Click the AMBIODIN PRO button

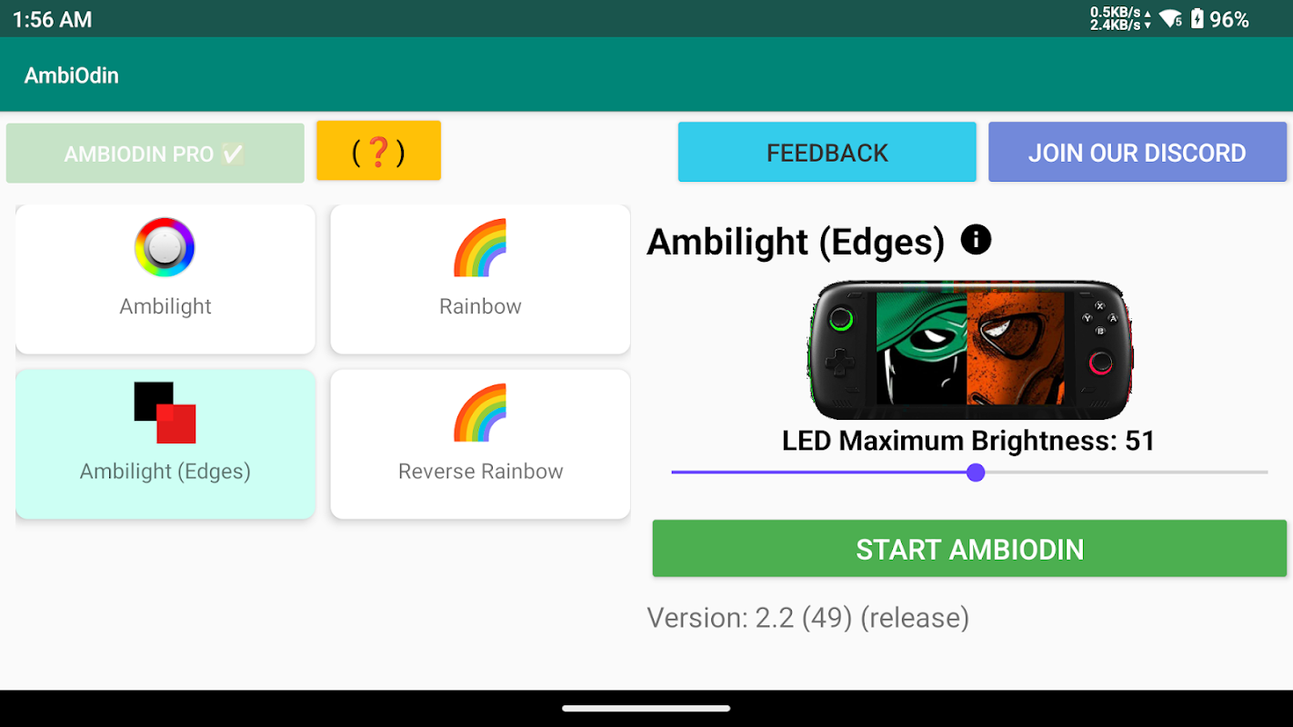(x=155, y=154)
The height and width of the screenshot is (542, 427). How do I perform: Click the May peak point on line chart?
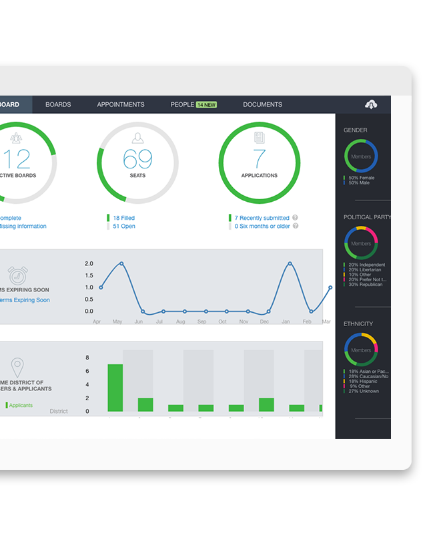tap(121, 263)
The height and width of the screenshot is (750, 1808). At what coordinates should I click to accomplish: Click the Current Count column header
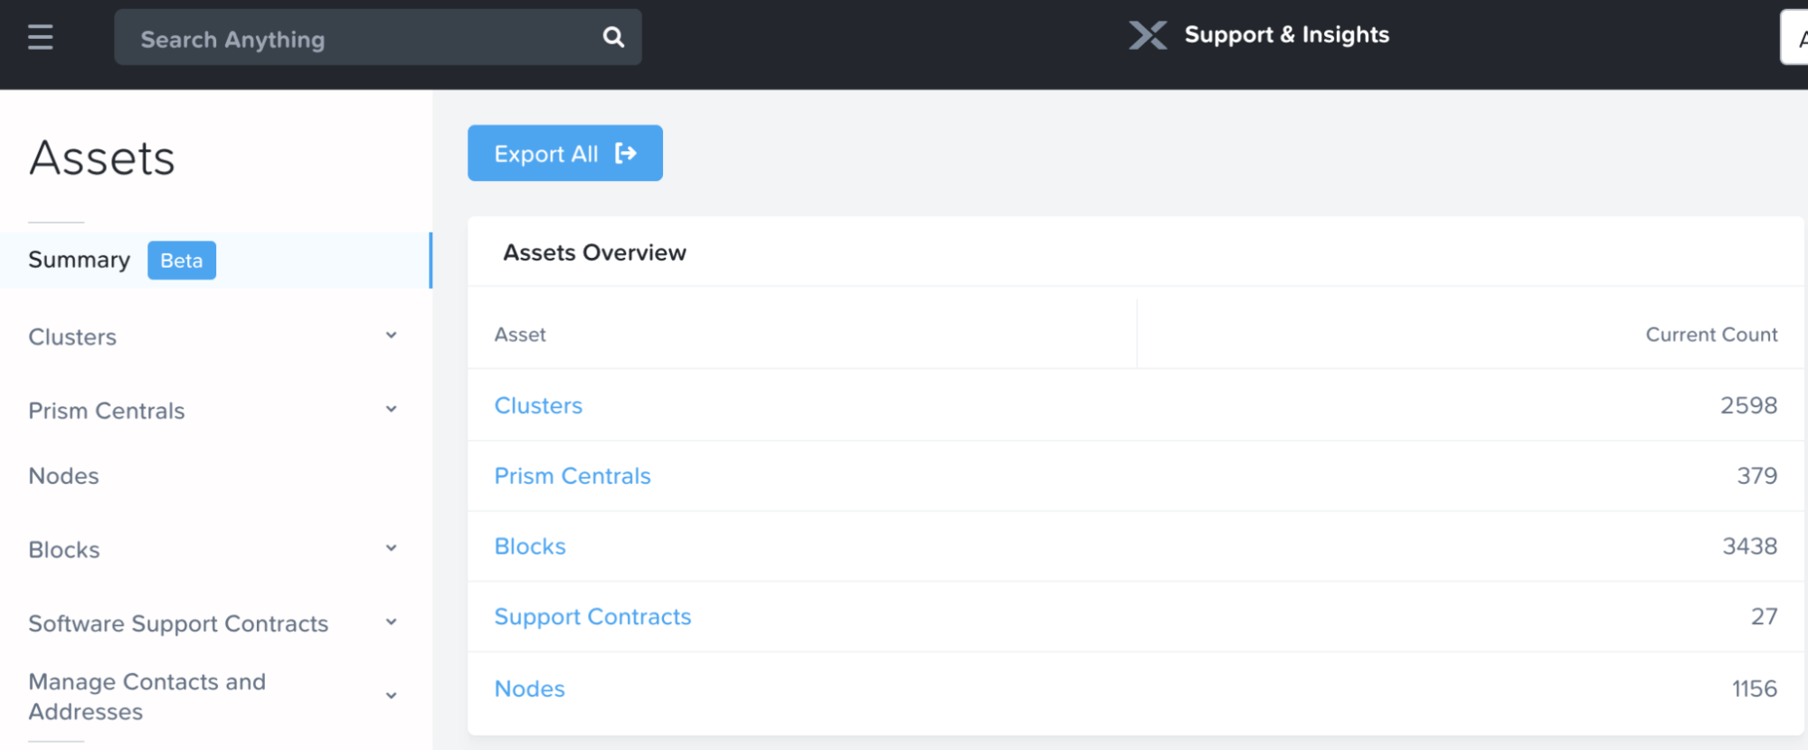[x=1710, y=335]
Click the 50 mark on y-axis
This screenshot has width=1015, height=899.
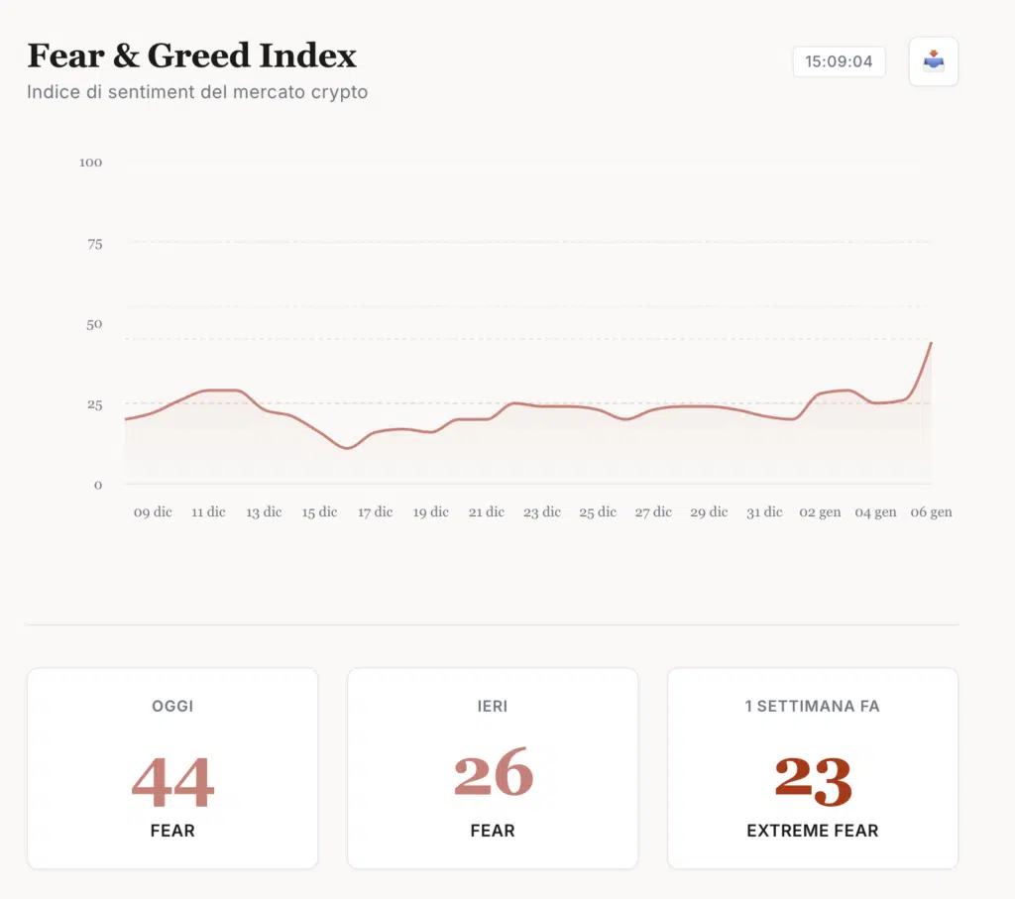tap(94, 324)
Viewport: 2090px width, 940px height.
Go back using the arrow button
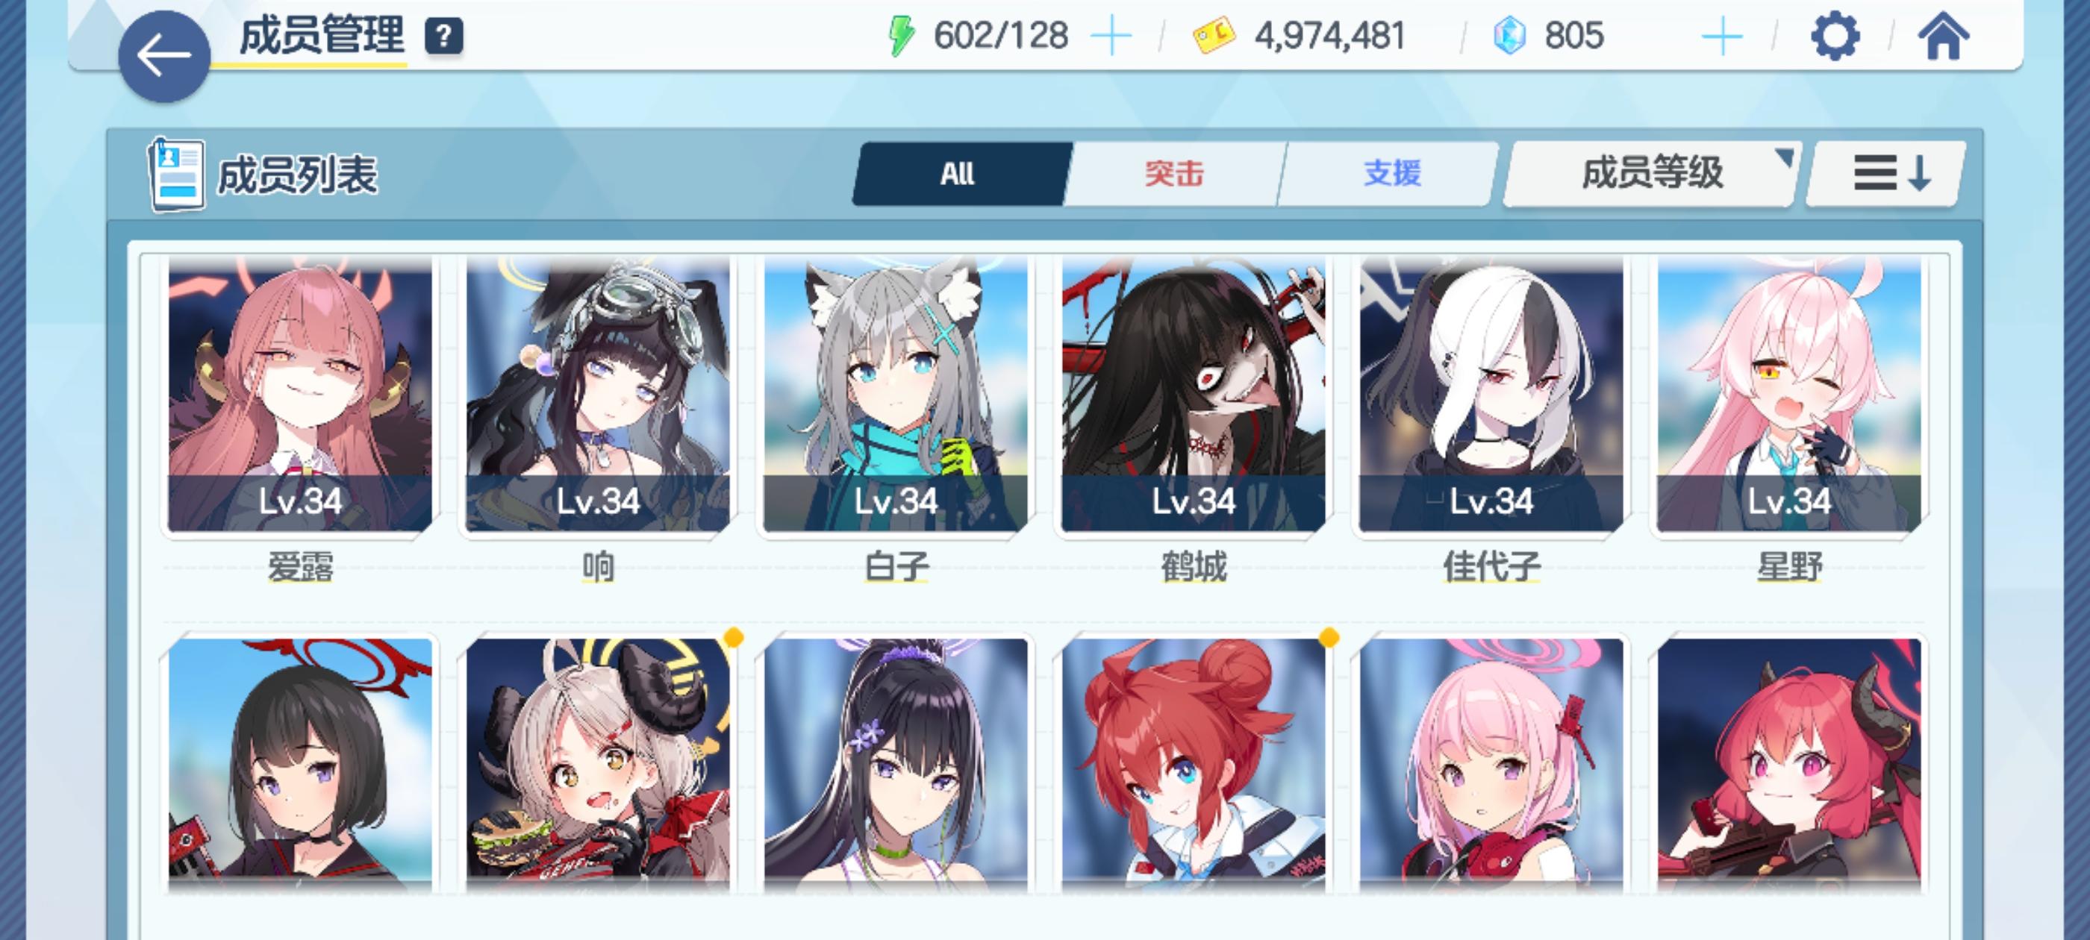164,56
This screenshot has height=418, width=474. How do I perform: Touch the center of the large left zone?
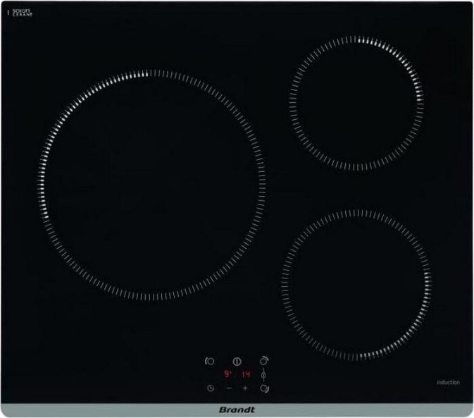tap(154, 185)
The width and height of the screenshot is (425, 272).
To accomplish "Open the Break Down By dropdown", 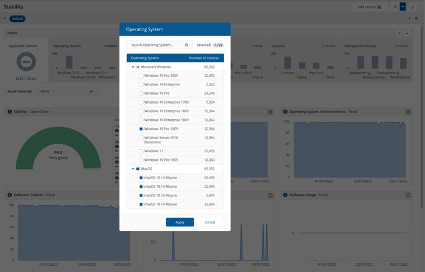I will click(x=66, y=91).
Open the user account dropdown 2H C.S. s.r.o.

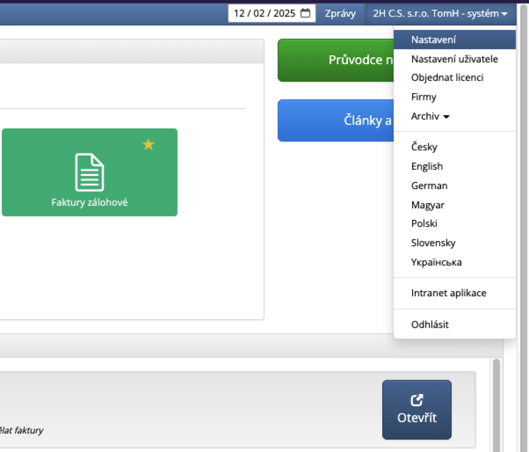point(440,13)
════════
◆ **The problem**
Looking above, find the stretch of lines that opens with the one holding "The height and width of the screenshot is (542, 427)." and closes with the one holding "Click the 50 mark on y-axis". Copy it exactly, pictures excluded.

◆ **Solution to this problem**
The height and width of the screenshot is (542, 427). How do I perform: Click the May peak point on line chart?
tap(121, 263)
The height and width of the screenshot is (750, 1808). At what coordinates should I click to accomplish: Click the Current Count column header
[x=1710, y=335]
Click the 50 mark on y-axis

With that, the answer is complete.